Quote verbatim the portion of the listing from the line containing "Given: Switch to the New Tab tab" through the end of the listing, leaving out the pictures.

## begin

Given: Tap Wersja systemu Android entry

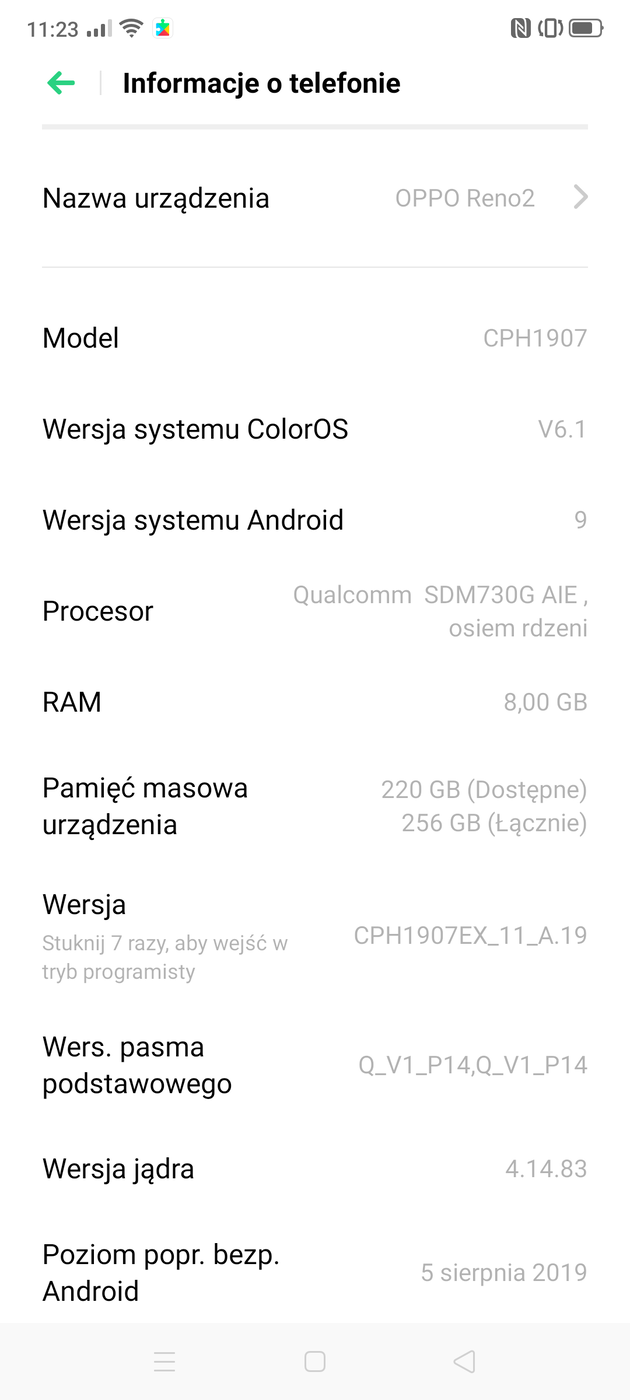Looking at the screenshot, I should (x=314, y=520).
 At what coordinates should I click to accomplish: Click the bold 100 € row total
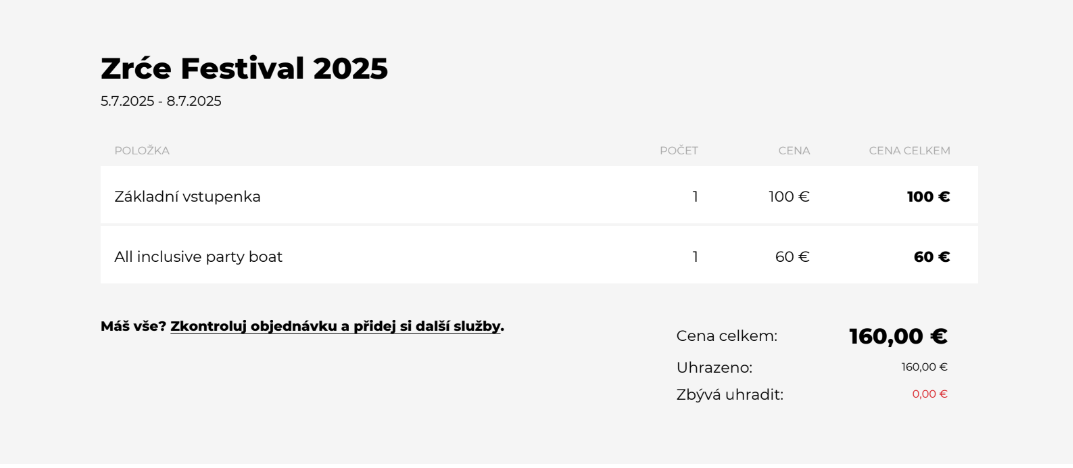click(x=929, y=197)
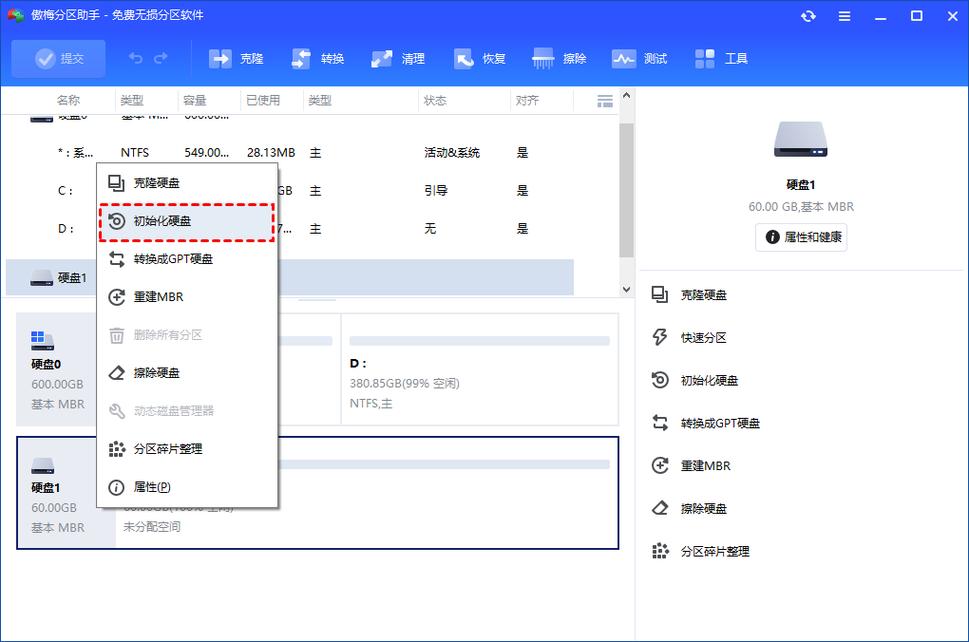This screenshot has width=969, height=642.
Task: Click the refresh icon in titlebar
Action: [808, 16]
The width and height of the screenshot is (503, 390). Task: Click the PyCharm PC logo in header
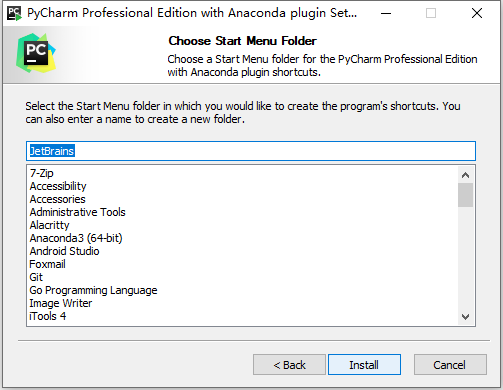(x=36, y=53)
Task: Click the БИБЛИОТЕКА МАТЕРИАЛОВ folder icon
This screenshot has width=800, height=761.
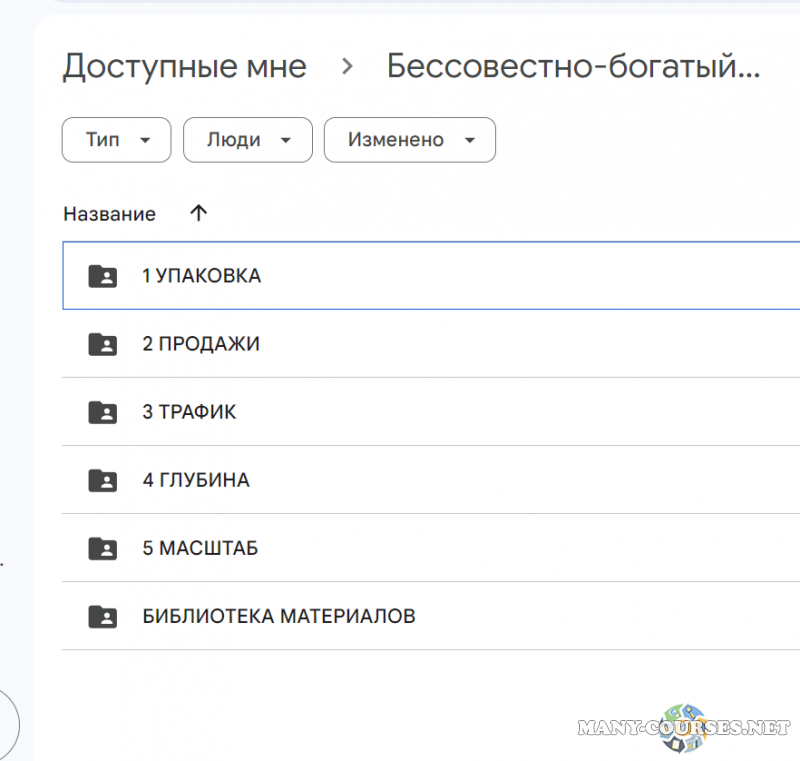Action: tap(102, 616)
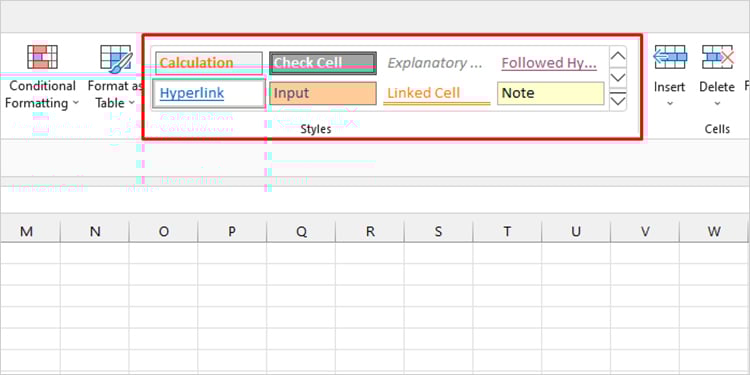Open the Delete dropdown arrow
Image resolution: width=750 pixels, height=375 pixels.
717,103
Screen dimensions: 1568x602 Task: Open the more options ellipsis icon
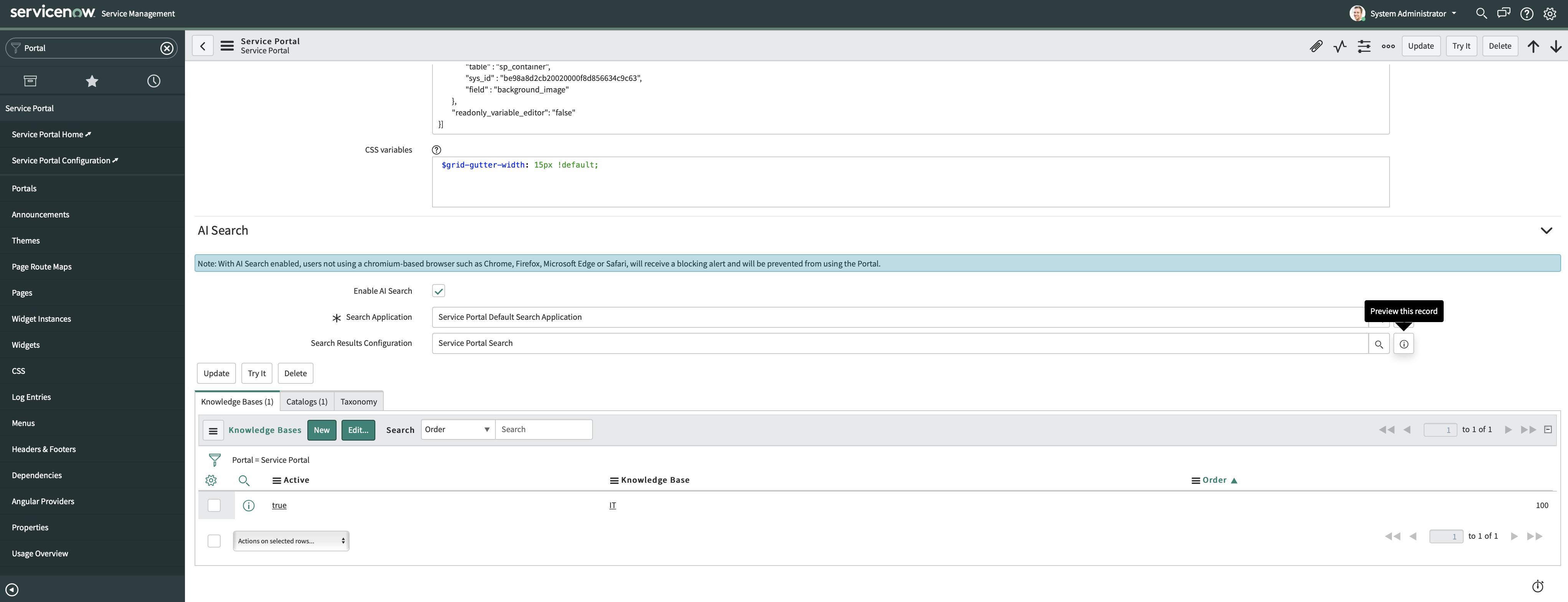[1388, 46]
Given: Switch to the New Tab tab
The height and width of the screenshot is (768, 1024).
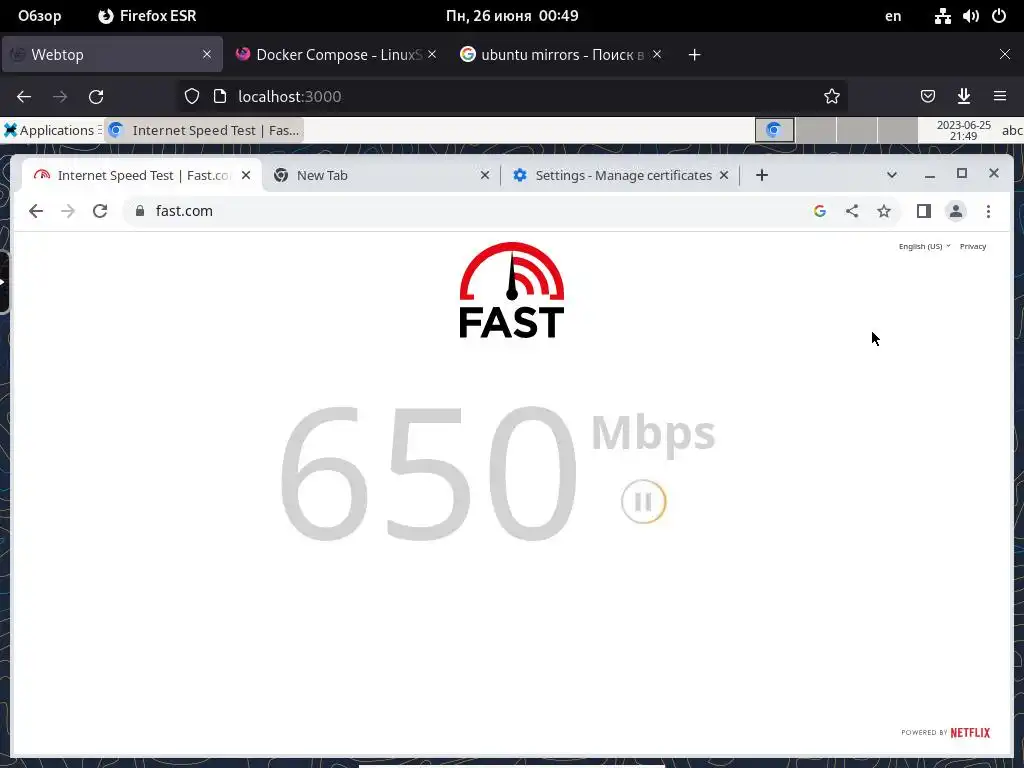Looking at the screenshot, I should coord(381,175).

## end

» **Solution for this problem**:
Given: Switch to the New Tab tab
The height and width of the screenshot is (768, 1024).
Looking at the screenshot, I should coord(381,175).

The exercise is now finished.